Vorliegender Text:
▼▼▼

Doch die Türkei hat die Chance der Krise nicht genutzt. Während die ganze Welt wegen dieses Mordes auf die Türkei schaute, hat Erdogan nur seine eigene Show daraus gemacht. Sein Umgang mit diesem Mordfall war weder politisch noch juristisch angemessen.

Der Staatspräsident spricht wie ein Richter

Türkische Polizei und Justiz hatten bereits mit Erfolg ermittelt. Doch was machte Erdogan? Er trug diese Informationen während einer Sitzung der Parlamentsfraktion seiner AKP vor, als würde er eine Anklageschrift oder ein Gerichtsurteil verlesen. Es sei mittlerweile sicher, erklärte er, dass Khashoggi im saudischen Konsulat ermordet wurde. Es gebe handfeste Beweise. So sei es gelungen zurückzuverfolgen, wie die "Teams" - so Erdogan - die den Mord begangen hätten, nach Istanbul gereist seien und anschließend wieder die Stadt verlassen hätten. Auch ein türkischer Staatsbürger habe als Komplize mitgewirkt. Nun sei Saudi-Arabien gefordert, die Hintergründe des Falls aufzuklären.

Kommentarbild Hülya Schenk PROVISORISCH
Hülya Schenk, Türkische Redaktion der DW

Nach türkischer Rechtslage darf nicht einmal die Staatsanwaltschaft so formulieren, das ist nur in einem Gerichtsurteil möglich. Und außerdem gehört es nicht zu den Aufgaben des Staatspräsidenten, Informationen über laufende staatsanwaltschaftliche Ermittlungen bekannt zu geben. Mit seinem Vorgehen missachtete Erdogan also erneut die Gewaltenteilung und die Unabhängigkeit der Justiz.

Die notwendigen Rahmenbedingungen schaffen, damit eine unabhängige Ermittlung geführt werden kann - das wäre Erdogans Aufgabe gewesen. Doch Erdogan sah die Chance, Vertrauen der internationalen Gemeinschaft zurückzugewinnen und seine Position bei Verhandlungen hinter geschlossenen Türen zu stärken. Also hat er aus dem Fall Khashoggi eine Show gemacht.

Kein Ärger mit dem saudischen Königshaus

Hintergrund des Mordes an dem saudischen Regimekritiker ist einer der härtesten Machtkämpfe innerhalb der arabischen Welt. Der Journalist wurde Opfer des Krieges zwischen der sunnitisch-islamischen Welt sowie den wahhabitischen Arabern. Khashoggi stand den Muslimbrüdern nahe, von denen sich Saudi-Arabien in seiner Existenz gefährdet sieht. Die türkische Regierung steht zwar ebenfalls den Muslimbrüdern nahe, will aber andererseits keinen Ärger mit dem saudischen Königshaus. Das machte die Ermittlungen so kompliziert und vermutlich gingen sie auch deshalb so langsam voran.

▲▲▲

Datenabschnitt:
▼▼▼

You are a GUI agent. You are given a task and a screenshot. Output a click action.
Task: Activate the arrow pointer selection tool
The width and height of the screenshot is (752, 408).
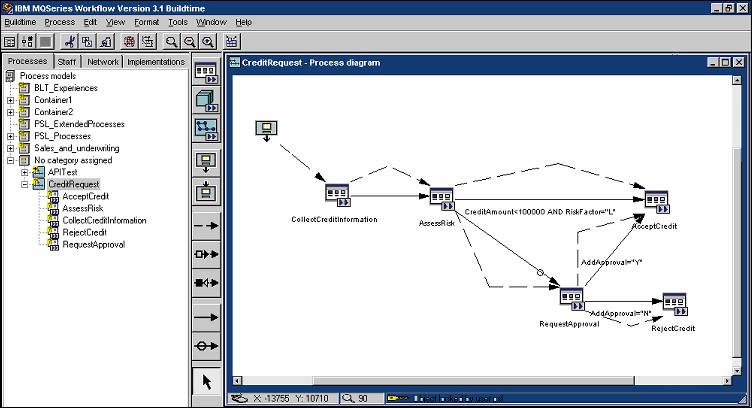(207, 381)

▲▲▲

Zu lösende Aufgabe:
Beantworten Sie zum Text über den Fall Khashoggi die folgenden Fragen:
(a) Vor welchem Gremium trug Erdogan die Ermittlungsergebnisse vor?
(b) Wer soll laut Erdogan als Komplize an dem Mord mitgewirkt haben?
(c) Welcher Gruppe stand Khashoggi nahe?
Die Daten stammen aus einer anderen Quelle als der Text.

Lösung:
(a) Vor einer Sitzung der Parlamentsfraktion seiner AKP.
(b) Ein türkischer Staatsbürger.
(c) Den Muslimbrüdern.